■ DATASET EXCERPTS:
----

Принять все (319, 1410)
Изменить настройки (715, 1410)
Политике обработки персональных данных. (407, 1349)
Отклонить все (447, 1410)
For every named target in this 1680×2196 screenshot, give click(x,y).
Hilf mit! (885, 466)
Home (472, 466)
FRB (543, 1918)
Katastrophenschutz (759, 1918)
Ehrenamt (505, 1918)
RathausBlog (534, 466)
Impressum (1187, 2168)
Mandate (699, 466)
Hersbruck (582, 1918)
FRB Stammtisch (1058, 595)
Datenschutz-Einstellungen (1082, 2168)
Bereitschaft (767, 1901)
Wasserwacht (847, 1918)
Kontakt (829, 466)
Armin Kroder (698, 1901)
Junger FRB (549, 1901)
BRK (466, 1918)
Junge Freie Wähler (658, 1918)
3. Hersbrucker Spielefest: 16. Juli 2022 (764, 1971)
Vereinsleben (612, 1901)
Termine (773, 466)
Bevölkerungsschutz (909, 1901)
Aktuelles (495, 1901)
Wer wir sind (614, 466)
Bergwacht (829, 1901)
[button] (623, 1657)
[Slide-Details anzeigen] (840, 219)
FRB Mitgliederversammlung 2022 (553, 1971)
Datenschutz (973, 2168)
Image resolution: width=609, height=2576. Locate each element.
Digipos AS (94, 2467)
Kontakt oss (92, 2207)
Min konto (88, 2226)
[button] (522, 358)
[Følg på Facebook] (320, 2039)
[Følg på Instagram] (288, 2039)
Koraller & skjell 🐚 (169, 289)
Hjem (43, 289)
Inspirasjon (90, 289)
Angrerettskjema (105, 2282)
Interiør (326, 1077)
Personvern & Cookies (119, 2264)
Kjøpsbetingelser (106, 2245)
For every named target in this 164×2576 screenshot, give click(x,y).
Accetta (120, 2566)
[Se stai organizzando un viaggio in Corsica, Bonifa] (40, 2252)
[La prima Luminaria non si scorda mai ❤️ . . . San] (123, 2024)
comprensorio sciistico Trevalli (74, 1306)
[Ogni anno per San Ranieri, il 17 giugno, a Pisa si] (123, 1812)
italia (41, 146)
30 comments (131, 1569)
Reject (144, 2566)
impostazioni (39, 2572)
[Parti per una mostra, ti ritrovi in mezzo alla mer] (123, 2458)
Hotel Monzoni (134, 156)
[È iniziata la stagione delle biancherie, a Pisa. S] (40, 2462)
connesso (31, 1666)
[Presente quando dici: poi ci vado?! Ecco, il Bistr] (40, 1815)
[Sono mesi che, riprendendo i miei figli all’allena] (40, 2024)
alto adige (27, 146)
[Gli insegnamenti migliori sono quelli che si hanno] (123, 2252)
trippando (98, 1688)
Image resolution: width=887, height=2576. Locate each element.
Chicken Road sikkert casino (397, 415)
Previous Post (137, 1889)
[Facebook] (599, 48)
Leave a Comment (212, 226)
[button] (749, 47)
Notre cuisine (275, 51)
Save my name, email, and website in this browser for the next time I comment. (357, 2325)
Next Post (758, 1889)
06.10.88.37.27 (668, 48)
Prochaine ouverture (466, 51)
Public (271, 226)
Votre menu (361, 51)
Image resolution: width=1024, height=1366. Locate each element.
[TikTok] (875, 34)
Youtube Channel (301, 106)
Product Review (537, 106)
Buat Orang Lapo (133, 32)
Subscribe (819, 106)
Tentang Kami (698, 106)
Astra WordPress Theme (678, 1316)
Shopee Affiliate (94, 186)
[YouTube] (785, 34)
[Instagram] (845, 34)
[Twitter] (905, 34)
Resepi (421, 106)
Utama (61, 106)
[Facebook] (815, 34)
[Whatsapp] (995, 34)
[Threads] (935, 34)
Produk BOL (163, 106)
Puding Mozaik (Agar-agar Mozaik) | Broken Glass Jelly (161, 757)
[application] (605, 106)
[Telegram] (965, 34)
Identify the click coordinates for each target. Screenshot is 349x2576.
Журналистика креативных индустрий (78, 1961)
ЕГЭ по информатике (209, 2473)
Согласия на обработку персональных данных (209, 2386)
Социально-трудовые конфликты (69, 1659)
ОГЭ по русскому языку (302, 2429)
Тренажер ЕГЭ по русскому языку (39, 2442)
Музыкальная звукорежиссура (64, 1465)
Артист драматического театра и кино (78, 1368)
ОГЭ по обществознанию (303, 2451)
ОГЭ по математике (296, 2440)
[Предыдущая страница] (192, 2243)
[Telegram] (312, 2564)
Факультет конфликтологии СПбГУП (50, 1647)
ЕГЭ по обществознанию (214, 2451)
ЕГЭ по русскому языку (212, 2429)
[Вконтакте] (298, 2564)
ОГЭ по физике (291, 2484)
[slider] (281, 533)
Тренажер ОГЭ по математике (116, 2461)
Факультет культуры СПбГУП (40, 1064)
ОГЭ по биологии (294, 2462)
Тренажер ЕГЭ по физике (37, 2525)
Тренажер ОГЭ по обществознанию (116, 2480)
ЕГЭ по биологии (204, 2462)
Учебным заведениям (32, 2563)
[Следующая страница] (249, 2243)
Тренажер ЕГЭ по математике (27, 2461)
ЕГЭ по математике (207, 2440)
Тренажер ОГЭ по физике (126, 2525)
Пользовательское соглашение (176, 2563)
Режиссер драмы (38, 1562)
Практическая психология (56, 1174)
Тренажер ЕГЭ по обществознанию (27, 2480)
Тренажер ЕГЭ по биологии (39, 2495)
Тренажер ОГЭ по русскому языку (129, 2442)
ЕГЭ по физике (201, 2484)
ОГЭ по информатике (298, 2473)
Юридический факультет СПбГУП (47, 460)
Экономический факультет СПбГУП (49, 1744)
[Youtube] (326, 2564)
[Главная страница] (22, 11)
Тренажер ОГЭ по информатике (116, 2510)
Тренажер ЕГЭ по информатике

----

■ PROBLEM TO SOLVE:
Wherever a line in the data above contains the word "width", copy that line.

■ RESPONSE BELOW:
Image resolution: width=609, height=2576. Locate each element.
Image resolution: width=887, height=2576. Locate each element.
Image resolution: width=1024, height=1366. Locate each element.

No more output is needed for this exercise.